OBJECTIVE: Reproduce the records below with every occurrence of "Image resolution" replaced by "Canvas size", leaving all other text unchanged.

DATA:
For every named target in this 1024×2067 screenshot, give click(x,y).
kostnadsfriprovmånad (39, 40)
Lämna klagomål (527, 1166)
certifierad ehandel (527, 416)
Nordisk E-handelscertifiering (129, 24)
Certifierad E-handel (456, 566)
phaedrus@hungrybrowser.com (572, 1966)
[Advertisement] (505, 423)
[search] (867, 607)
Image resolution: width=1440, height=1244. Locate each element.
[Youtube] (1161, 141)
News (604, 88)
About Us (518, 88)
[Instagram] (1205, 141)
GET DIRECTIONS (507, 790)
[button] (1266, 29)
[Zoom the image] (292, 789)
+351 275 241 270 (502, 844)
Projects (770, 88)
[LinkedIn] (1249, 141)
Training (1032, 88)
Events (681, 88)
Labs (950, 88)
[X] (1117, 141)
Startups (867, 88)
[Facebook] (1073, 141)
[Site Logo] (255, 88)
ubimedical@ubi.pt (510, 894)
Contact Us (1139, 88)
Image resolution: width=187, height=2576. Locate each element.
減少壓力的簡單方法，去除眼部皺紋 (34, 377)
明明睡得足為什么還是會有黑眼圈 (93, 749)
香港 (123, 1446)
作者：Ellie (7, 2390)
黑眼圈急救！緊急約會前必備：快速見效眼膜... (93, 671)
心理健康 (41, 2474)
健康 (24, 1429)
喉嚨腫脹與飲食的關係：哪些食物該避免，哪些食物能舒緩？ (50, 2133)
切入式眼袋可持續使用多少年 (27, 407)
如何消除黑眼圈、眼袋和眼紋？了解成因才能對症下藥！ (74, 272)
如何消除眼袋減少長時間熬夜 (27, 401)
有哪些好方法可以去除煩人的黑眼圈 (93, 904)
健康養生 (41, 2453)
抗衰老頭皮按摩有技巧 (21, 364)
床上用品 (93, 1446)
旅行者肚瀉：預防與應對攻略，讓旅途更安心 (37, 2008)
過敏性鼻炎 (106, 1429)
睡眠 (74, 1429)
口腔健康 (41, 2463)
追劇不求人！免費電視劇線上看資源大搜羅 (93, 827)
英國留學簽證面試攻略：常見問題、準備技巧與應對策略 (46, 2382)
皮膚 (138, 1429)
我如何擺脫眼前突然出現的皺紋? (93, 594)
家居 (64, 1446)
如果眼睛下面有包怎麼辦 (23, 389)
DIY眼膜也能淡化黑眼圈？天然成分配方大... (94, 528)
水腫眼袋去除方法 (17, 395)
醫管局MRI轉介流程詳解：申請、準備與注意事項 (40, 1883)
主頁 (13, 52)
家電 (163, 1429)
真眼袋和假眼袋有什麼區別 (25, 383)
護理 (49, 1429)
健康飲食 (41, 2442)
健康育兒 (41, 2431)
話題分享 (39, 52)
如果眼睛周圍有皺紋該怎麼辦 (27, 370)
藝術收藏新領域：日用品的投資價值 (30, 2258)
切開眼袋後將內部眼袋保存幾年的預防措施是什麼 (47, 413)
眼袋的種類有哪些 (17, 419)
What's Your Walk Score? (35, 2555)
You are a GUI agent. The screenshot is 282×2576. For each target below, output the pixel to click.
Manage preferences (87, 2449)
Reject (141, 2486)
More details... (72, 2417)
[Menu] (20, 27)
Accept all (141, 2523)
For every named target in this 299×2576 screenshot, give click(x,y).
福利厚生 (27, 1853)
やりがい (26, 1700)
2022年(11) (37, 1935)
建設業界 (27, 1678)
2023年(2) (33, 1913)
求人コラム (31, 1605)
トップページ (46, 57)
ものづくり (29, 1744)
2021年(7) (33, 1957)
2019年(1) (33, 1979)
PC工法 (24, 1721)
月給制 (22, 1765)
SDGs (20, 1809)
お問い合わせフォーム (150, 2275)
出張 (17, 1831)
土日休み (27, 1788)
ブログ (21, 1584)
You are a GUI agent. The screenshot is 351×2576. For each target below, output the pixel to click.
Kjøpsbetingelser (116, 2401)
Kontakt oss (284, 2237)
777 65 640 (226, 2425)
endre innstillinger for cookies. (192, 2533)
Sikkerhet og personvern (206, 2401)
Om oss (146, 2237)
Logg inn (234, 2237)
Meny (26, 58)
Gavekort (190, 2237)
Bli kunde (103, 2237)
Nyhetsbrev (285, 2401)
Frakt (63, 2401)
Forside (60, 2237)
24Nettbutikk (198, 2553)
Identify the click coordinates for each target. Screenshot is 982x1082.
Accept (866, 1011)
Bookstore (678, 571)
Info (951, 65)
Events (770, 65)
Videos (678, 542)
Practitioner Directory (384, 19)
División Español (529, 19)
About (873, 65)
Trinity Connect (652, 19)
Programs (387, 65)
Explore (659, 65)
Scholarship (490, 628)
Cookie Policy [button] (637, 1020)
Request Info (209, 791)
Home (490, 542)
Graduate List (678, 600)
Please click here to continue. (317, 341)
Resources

ANSWER BELOW:
For every named target in this 1024×2067 screenshot, give click(x,y).
kostnadsfriprovmånad (39, 40)
Lämna klagomål (527, 1166)
certifierad ehandel (527, 416)
Nordisk E-handelscertifiering (129, 24)
Certifierad E-handel (456, 566)
phaedrus@hungrybrowser.com (572, 1966)
[Advertisement] (505, 423)
[search] (867, 607)
Canvas size: width=1440, height=1244. Locate each element.
[Youtube] (1161, 141)
News (604, 88)
About Us (518, 88)
[Instagram] (1205, 141)
GET DIRECTIONS (507, 790)
[button] (1266, 29)
[Zoom the image] (292, 789)
+351 275 241 270 (502, 844)
Projects (770, 88)
[LinkedIn] (1249, 141)
Training (1032, 88)
Events (681, 88)
Labs (950, 88)
[X] (1117, 141)
Startups (867, 88)
[Facebook] (1073, 141)
[Site Logo] (255, 88)
ubimedical@ubi.pt (510, 894)
Contact Us (1139, 88)
Canvas size: width=187, height=2576. Locate each element.
減少壓力的簡單方法，去除眼部皺紋 (34, 377)
明明睡得足為什么還是會有黑眼圈 (93, 749)
香港 (123, 1446)
作者：Ellie (7, 2390)
黑眼圈急救！緊急約會前必備：快速見效眼膜... (93, 671)
心理健康 (41, 2474)
健康 (24, 1429)
喉嚨腫脹與飲食的關係：哪些食物該避免，哪些食物能舒緩？ (50, 2133)
切入式眼袋可持續使用多少年 (27, 407)
如何消除黑眼圈、眼袋和眼紋？了解成因才能對症下藥！ (74, 272)
如何消除眼袋減少長時間熬夜 (27, 401)
有哪些好方法可以去除煩人的黑眼圈 (93, 904)
健康養生 (41, 2453)
抗衰老頭皮按摩有技巧 (21, 364)
床上用品 (93, 1446)
旅行者肚瀉：預防與應對攻略，讓旅途更安心 (37, 2008)
過敏性鼻炎 (106, 1429)
睡眠 (74, 1429)
口腔健康 (41, 2463)
追劇不求人！免費電視劇線上看資源大搜羅 (93, 827)
英國留學簽證面試攻略：常見問題、準備技巧與應對策略 (46, 2382)
皮膚 (138, 1429)
我如何擺脫眼前突然出現的皺紋? (93, 594)
家居 (64, 1446)
如果眼睛下面有包怎麼辦 (23, 389)
DIY眼膜也能淡化黑眼圈？天然成分配方大... (94, 528)
水腫眼袋去除方法 (17, 395)
醫管局MRI轉介流程詳解：申請、準備與注意事項 (40, 1883)
主頁 (13, 52)
家電 (163, 1429)
真眼袋和假眼袋有什麼區別 (25, 383)
護理 (49, 1429)
健康飲食 (41, 2442)
健康育兒 (41, 2431)
話題分享 (39, 52)
如果眼睛周圍有皺紋該怎麼辦 (27, 370)
藝術收藏新領域：日用品的投資價值 (30, 2258)
切開眼袋後將內部眼袋保存幾年的預防措施是什麼 (47, 413)
眼袋的種類有哪些 (17, 419)
What's Your Walk Score? (35, 2555)
You are a GUI agent. The screenshot is 282×2576. For each target below, output the pixel to click.
Manage preferences (87, 2449)
Reject (141, 2486)
More details... (72, 2417)
[Menu] (20, 27)
Accept all (141, 2523)
For every named target in this 299×2576 screenshot, give click(x,y).
福利厚生 (27, 1853)
やりがい (26, 1700)
2022年(11) (37, 1935)
建設業界 (27, 1678)
2023年(2) (33, 1913)
求人コラム (31, 1605)
トップページ (46, 57)
ものづくり (29, 1744)
2021年(7) (33, 1957)
2019年(1) (33, 1979)
PC工法 (24, 1721)
月給制 (22, 1765)
SDGs (20, 1809)
お問い合わせフォーム (150, 2275)
出張 (17, 1831)
土日休み (27, 1788)
ブログ (21, 1584)
You are a GUI agent. The screenshot is 351×2576. For each target below, output the pixel to click.
Kjøpsbetingelser (116, 2401)
Kontakt oss (284, 2237)
777 65 640 (226, 2425)
endre innstillinger for cookies. (192, 2533)
Sikkerhet og personvern (206, 2401)
Om oss (146, 2237)
Logg inn (234, 2237)
Meny (26, 58)
Gavekort (190, 2237)
Bli kunde (103, 2237)
Nyhetsbrev (285, 2401)
Frakt (63, 2401)
Forside (60, 2237)
24Nettbutikk (198, 2553)
Identify the click coordinates for each target. Screenshot is 982x1082.
Accept (866, 1011)
Bookstore (678, 571)
Info (951, 65)
Events (770, 65)
Videos (678, 542)
Practitioner Directory (384, 19)
División Español (529, 19)
About (873, 65)
Trinity Connect (652, 19)
Programs (387, 65)
Explore (659, 65)
Scholarship (490, 628)
Cookie Policy [button] (637, 1020)
Request Info (209, 791)
Home (490, 542)
Graduate List (678, 600)
Please click here to continue. (317, 341)
Resources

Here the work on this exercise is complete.